Y luego está el costado físico de Belmondo. Fue uno de esos actores (a la manera de Jackie Chan y Tom Cruise) con la preparación corporal para hacer sus propios stunts. Si tenía que entrar a un auto descapotable, nunca usaba la puerta, se pegaba un saltito y se caía directo en el asiento. Sus acrobacias son de no creer y enfrentaba unos riesgos tremendos. Hay por lo menos tres películas en las que vuela colgado de un helicóptero, y son innumerables aquellas en las que salta de un segundo piso. El mejor ejemplo debe ser Los ladrones (Le Casse, de Henri Verneuil, 1971), en que, perseguido por la policía en la calle, el personaje de Belmondo se cuelga de la ventanilla de un ómnibus en movimiento, se pelea a las patadas con un policía que, desde un auto, intenta derribarlo, y termina escondido en un camión de material de construcción. Lo que no tenía previsto es que el camión iba rumbo a descargar sus escombros en una cantera con una pendiente de unos cincuenta metros de altura, y entonces lo vemos caerse junto a toda una carga de arena y piedras, y la cámara muestra de manera inequívoca que es él mismo, que está ahí, cayendo, rodando. Llega abajo, finalmente, paradito, se sacude un poco el polvo y sigue caminando, de lo más pancho. Si esto no es alegría, no sé qué es.

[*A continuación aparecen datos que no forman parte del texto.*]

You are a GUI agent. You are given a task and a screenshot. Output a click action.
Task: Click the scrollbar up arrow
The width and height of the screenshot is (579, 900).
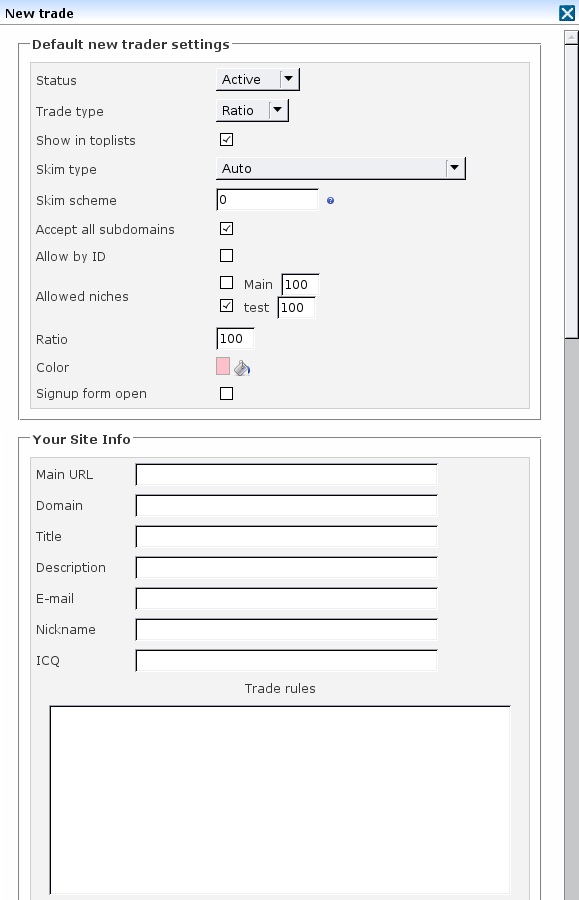tap(571, 38)
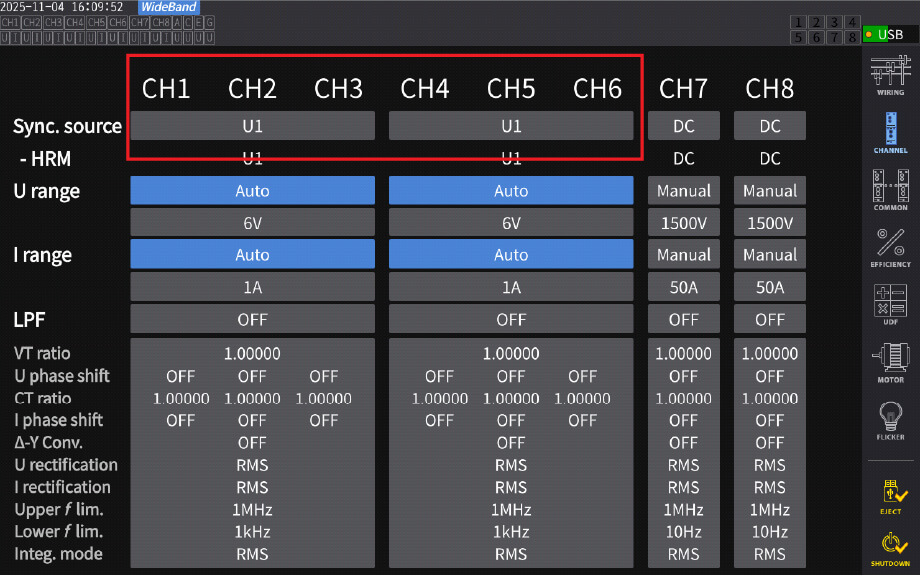Open the 1500V voltage range for CH8
920x576 pixels.
[x=770, y=223]
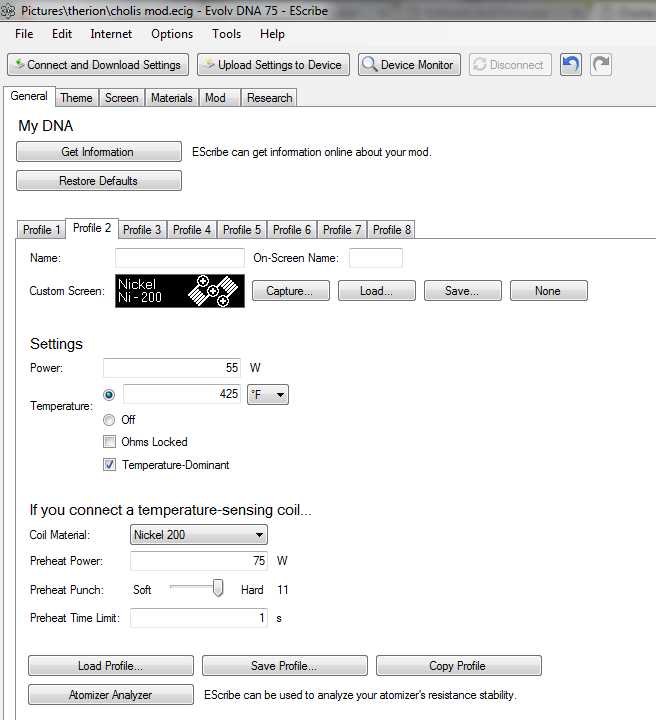Click the Nickel Ni-200 custom screen preview
This screenshot has width=656, height=720.
(x=179, y=291)
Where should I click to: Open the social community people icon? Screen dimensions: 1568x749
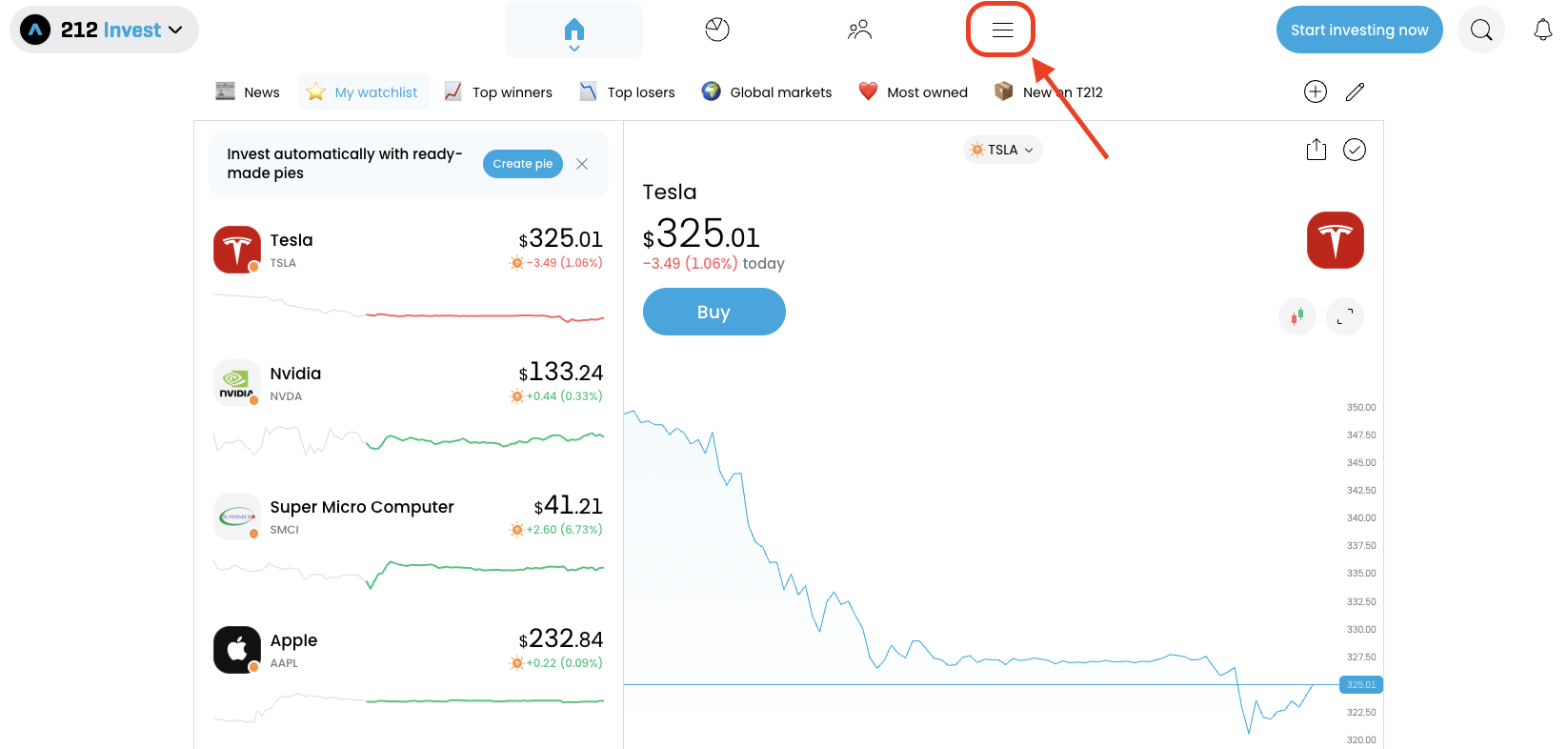(859, 30)
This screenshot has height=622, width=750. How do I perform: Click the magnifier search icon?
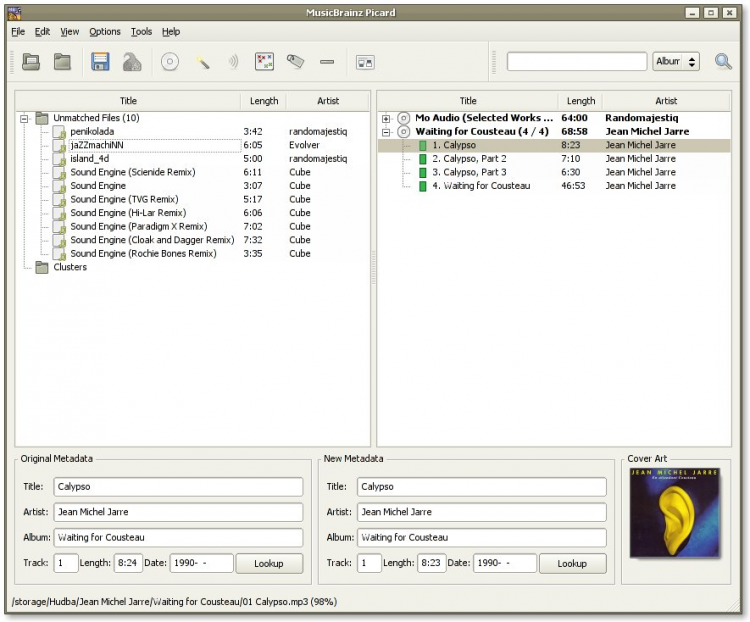click(x=723, y=62)
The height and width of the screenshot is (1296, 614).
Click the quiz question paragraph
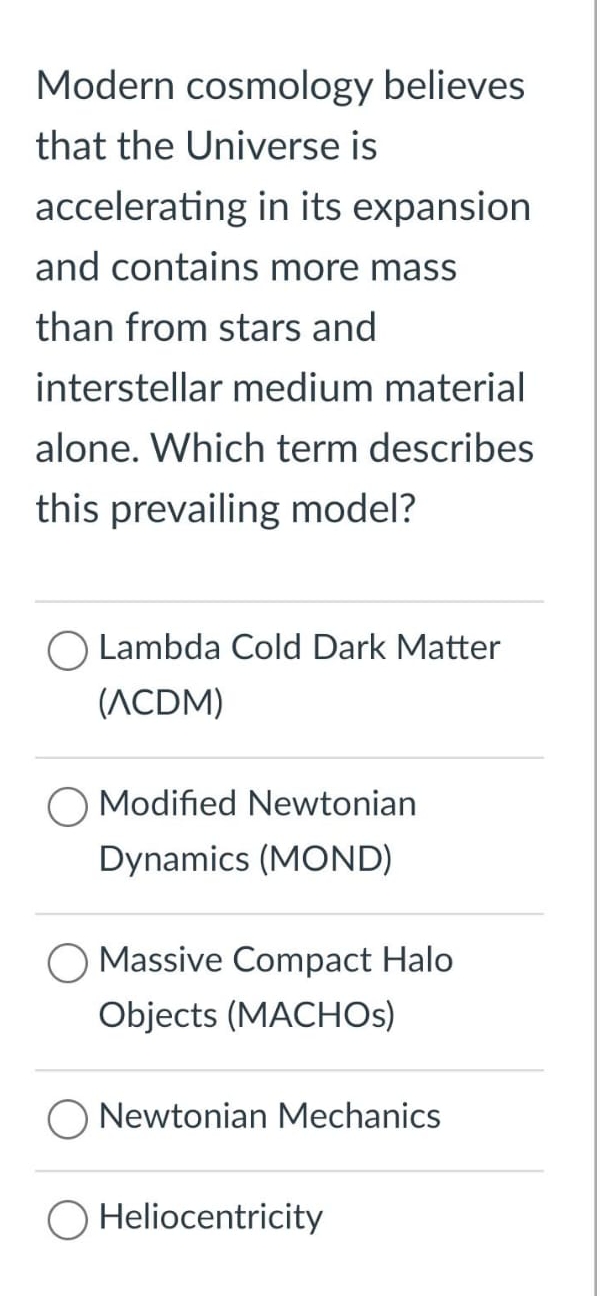[x=285, y=297]
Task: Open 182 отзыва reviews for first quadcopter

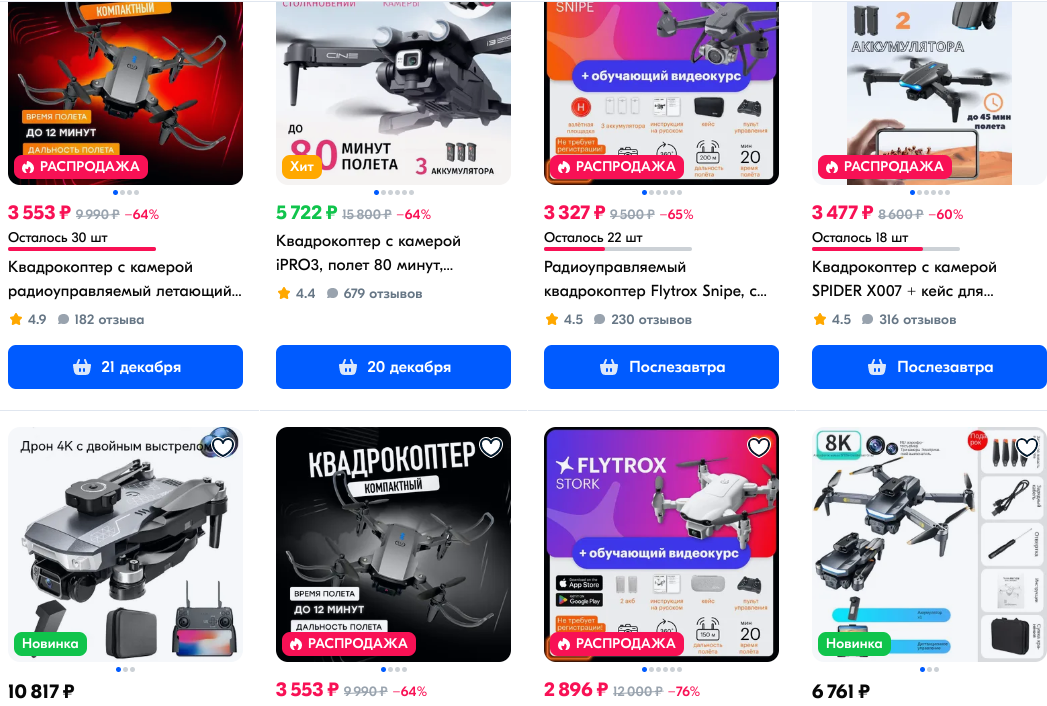Action: click(101, 320)
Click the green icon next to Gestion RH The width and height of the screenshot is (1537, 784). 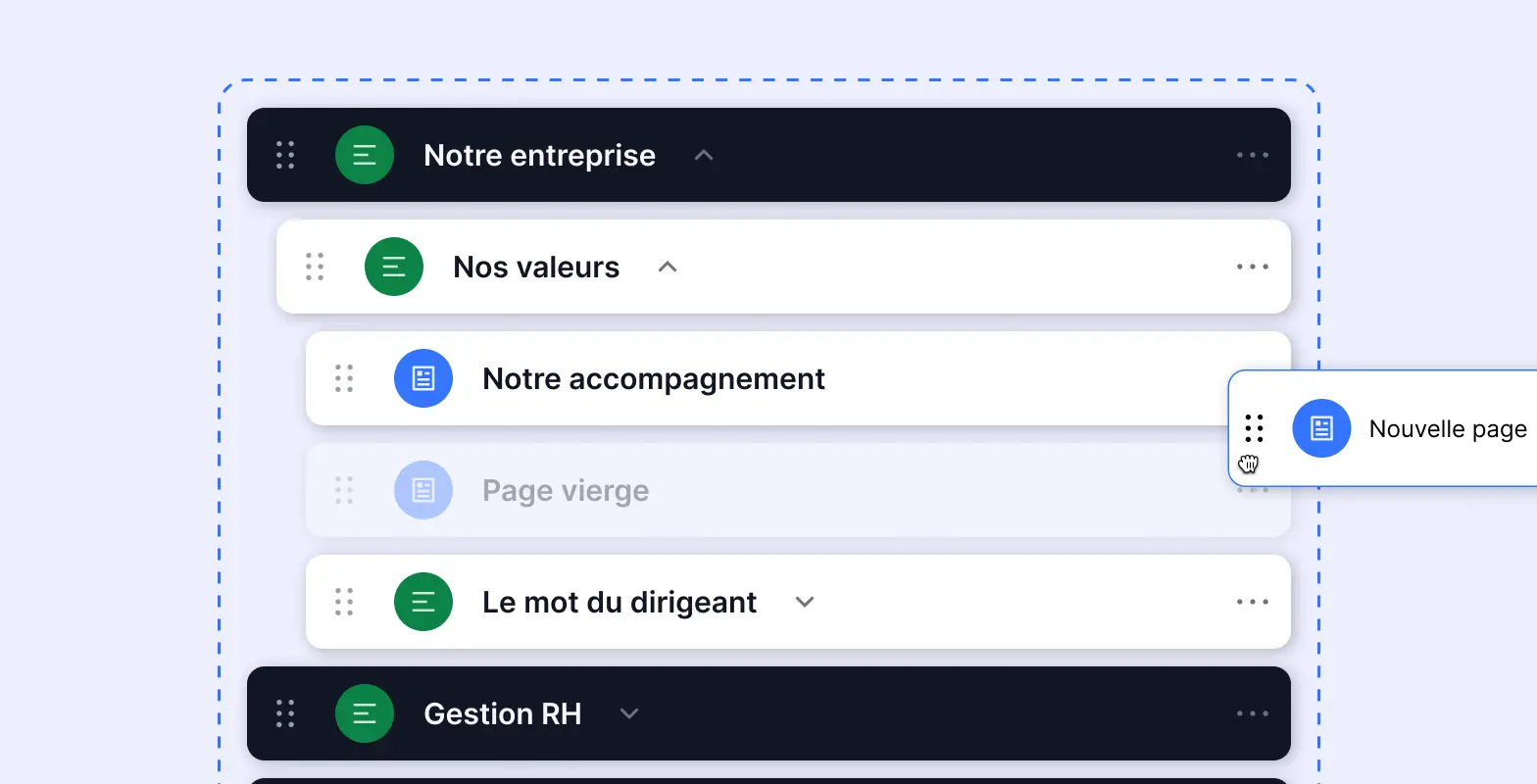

La carrera de casi 80 largometrajes de ficción de Jean-Paul Belmondo incluye esas dos formas de belleza. Por un lado, está la vitalidad en estado puro en el movimiento de cuerpos, que ambienta la emoción primaria de hinchar por el héroe ganador en su embate contra los villanos para defender gente simpática. Junto a ello, están algunas de las películas más revolucionarias de la historia del cine. Brilló en ambas.